→ Task
Give back the data below exactly, with every line kept the same.

→ Stored data

──────────

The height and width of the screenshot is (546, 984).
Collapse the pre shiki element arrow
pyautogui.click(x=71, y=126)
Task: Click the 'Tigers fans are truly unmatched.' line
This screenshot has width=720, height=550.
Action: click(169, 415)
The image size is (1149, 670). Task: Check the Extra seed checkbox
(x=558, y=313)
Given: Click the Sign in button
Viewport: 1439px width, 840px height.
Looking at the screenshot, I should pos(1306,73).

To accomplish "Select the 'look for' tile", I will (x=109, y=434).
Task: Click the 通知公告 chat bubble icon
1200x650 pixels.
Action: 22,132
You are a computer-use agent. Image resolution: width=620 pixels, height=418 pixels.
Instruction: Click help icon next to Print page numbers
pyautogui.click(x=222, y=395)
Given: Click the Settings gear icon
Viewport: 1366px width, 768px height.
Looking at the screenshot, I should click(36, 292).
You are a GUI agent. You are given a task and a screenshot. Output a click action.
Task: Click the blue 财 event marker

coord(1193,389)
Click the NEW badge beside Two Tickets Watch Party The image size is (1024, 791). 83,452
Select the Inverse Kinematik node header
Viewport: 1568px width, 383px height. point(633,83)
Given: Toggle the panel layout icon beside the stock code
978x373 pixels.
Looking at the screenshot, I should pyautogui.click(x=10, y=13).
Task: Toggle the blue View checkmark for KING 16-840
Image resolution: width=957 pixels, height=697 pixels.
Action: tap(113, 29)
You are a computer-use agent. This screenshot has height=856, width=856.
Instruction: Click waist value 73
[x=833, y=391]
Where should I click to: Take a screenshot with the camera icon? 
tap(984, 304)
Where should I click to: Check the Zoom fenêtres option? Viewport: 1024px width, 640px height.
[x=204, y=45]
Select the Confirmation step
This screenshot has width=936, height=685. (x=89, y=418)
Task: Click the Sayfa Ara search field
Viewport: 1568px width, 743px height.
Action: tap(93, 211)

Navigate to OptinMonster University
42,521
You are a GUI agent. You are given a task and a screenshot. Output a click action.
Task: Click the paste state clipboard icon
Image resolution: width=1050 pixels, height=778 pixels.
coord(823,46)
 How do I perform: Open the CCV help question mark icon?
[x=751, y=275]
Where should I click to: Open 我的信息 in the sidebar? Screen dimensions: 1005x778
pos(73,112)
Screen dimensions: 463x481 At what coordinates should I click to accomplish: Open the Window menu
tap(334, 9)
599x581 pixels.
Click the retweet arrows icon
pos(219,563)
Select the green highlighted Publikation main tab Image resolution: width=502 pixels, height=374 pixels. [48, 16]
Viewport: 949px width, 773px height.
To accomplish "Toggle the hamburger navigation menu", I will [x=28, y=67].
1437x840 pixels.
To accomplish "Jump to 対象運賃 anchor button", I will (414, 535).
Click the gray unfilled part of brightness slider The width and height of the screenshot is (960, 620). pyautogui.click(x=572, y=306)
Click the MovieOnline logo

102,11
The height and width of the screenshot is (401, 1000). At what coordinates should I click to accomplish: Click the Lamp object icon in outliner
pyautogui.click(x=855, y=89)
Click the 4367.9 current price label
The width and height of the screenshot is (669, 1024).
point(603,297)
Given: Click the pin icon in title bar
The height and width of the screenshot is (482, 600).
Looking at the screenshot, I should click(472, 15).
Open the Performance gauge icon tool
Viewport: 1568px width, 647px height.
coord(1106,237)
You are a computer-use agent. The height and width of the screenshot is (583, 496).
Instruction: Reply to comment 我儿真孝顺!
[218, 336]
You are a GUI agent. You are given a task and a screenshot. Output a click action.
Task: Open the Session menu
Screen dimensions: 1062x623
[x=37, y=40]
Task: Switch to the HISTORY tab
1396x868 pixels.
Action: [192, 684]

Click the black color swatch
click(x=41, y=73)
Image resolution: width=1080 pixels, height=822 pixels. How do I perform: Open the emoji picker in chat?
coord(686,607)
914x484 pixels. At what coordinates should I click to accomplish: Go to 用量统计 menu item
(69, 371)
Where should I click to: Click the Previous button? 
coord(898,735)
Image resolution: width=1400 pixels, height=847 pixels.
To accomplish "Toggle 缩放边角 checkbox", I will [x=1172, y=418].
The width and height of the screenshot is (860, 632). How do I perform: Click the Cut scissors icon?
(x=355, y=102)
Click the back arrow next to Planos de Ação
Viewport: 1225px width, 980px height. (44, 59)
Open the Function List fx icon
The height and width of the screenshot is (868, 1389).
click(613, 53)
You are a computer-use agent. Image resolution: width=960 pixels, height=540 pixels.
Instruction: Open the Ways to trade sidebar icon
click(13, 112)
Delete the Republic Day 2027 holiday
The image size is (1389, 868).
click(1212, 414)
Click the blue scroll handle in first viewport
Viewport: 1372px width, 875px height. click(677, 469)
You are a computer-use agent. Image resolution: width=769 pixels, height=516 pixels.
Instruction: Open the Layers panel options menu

──────────

→ Result
The height and width of the screenshot is (546, 984).
Collapse the pre shiki element arrow
pyautogui.click(x=71, y=126)
Task: Click the 'Tigers fans are truly unmatched.' line
This screenshot has width=720, height=550.
Action: click(169, 415)
The image size is (1149, 670). Task: Check the Extra seed checkbox
(x=558, y=313)
Given: Click the Sign in button
Viewport: 1439px width, 840px height.
Looking at the screenshot, I should pos(1306,73).

To accomplish "Select the 'look for' tile", I will (x=109, y=434).
Task: Click the 通知公告 chat bubble icon
1200x650 pixels.
Action: 22,132
You are a computer-use agent. Image resolution: width=620 pixels, height=418 pixels.
Instruction: Click help icon next to Print page numbers
pyautogui.click(x=222, y=395)
Given: Click the Settings gear icon
Viewport: 1366px width, 768px height.
Looking at the screenshot, I should click(36, 292).
You are a GUI agent. You are given a task and a screenshot. Output a click action.
Task: Click the blue 财 event marker

coord(1193,389)
Click the NEW badge beside Two Tickets Watch Party The image size is (1024, 791). 83,452
Select the Inverse Kinematik node header
Viewport: 1568px width, 383px height. point(633,83)
Given: Toggle the panel layout icon beside the stock code
978x373 pixels.
Looking at the screenshot, I should pyautogui.click(x=10, y=13).
Task: Toggle the blue View checkmark for KING 16-840
Image resolution: width=957 pixels, height=697 pixels.
Action: tap(113, 29)
You are a computer-use agent. This screenshot has height=856, width=856.
Instruction: Click waist value 73
[x=833, y=391]
Where should I click to: Take a screenshot with the camera icon? 
tap(984, 304)
Where should I click to: Check the Zoom fenêtres option? Viewport: 1024px width, 640px height.
[x=204, y=45]
Select the Confirmation step
This screenshot has width=936, height=685. (x=89, y=418)
Task: Click the Sayfa Ara search field
Viewport: 1568px width, 743px height.
Action: tap(93, 211)

Navigate to OptinMonster University
42,521
You are a GUI agent. You are given a task and a screenshot. Output a click action.
Task: Click the paste state clipboard icon
Image resolution: width=1050 pixels, height=778 pixels.
coord(823,46)
 How do I perform: Open the CCV help question mark icon?
[x=751, y=275]
Where should I click to: Open 我的信息 in the sidebar? Screen dimensions: 1005x778
pos(73,112)
Screen dimensions: 463x481 At what coordinates should I click to accomplish: Open the Window menu
tap(334, 9)
599x581 pixels.
Click the retweet arrows icon
pos(219,563)
Select the green highlighted Publikation main tab Image resolution: width=502 pixels, height=374 pixels. [48, 16]
Viewport: 949px width, 773px height.
To accomplish "Toggle the hamburger navigation menu", I will [x=28, y=67].
1437x840 pixels.
To accomplish "Jump to 対象運賃 anchor button", I will (414, 535).
Click the gray unfilled part of brightness slider The width and height of the screenshot is (960, 620). pyautogui.click(x=572, y=306)
Click the MovieOnline logo

102,11
The height and width of the screenshot is (401, 1000). At what coordinates should I click to accomplish: Click the Lamp object icon in outliner
pyautogui.click(x=855, y=89)
Click the 4367.9 current price label
The width and height of the screenshot is (669, 1024).
point(603,297)
Given: Click the pin icon in title bar
The height and width of the screenshot is (482, 600).
Looking at the screenshot, I should click(472, 15).
Open the Performance gauge icon tool
Viewport: 1568px width, 647px height.
coord(1106,237)
You are a computer-use agent. The height and width of the screenshot is (583, 496).
Instruction: Reply to comment 我儿真孝顺!
[218, 336]
You are a GUI agent. You are given a task and a screenshot. Output a click action.
Task: Open the Session menu
Screen dimensions: 1062x623
[x=37, y=40]
Task: Switch to the HISTORY tab
1396x868 pixels.
Action: [192, 684]

Click the black color swatch
click(x=41, y=73)
Image resolution: width=1080 pixels, height=822 pixels. How do I perform: Open the emoji picker in chat?
coord(686,607)
914x484 pixels. At what coordinates should I click to accomplish: Go to 用量统计 menu item
(69, 371)
Where should I click to: Click the Previous button? 
coord(898,735)
Image resolution: width=1400 pixels, height=847 pixels.
To accomplish "Toggle 缩放边角 checkbox", I will [x=1172, y=418].
The width and height of the screenshot is (860, 632). How do I perform: Click the Cut scissors icon?
(x=355, y=102)
Click the back arrow next to Planos de Ação
Viewport: 1225px width, 980px height. (44, 59)
Open the Function List fx icon
The height and width of the screenshot is (868, 1389).
click(613, 53)
You are a computer-use agent. Image resolution: width=960 pixels, height=540 pixels.
Instruction: Open the Ways to trade sidebar icon
click(13, 112)
Delete the Republic Day 2027 holiday
The image size is (1389, 868).
click(1212, 414)
Click the blue scroll handle in first viewport
Viewport: 1372px width, 875px height. click(677, 469)
You are a computer-use agent. Image resolution: width=769 pixels, height=516 pixels.
Instruction: Open the Layers panel options menu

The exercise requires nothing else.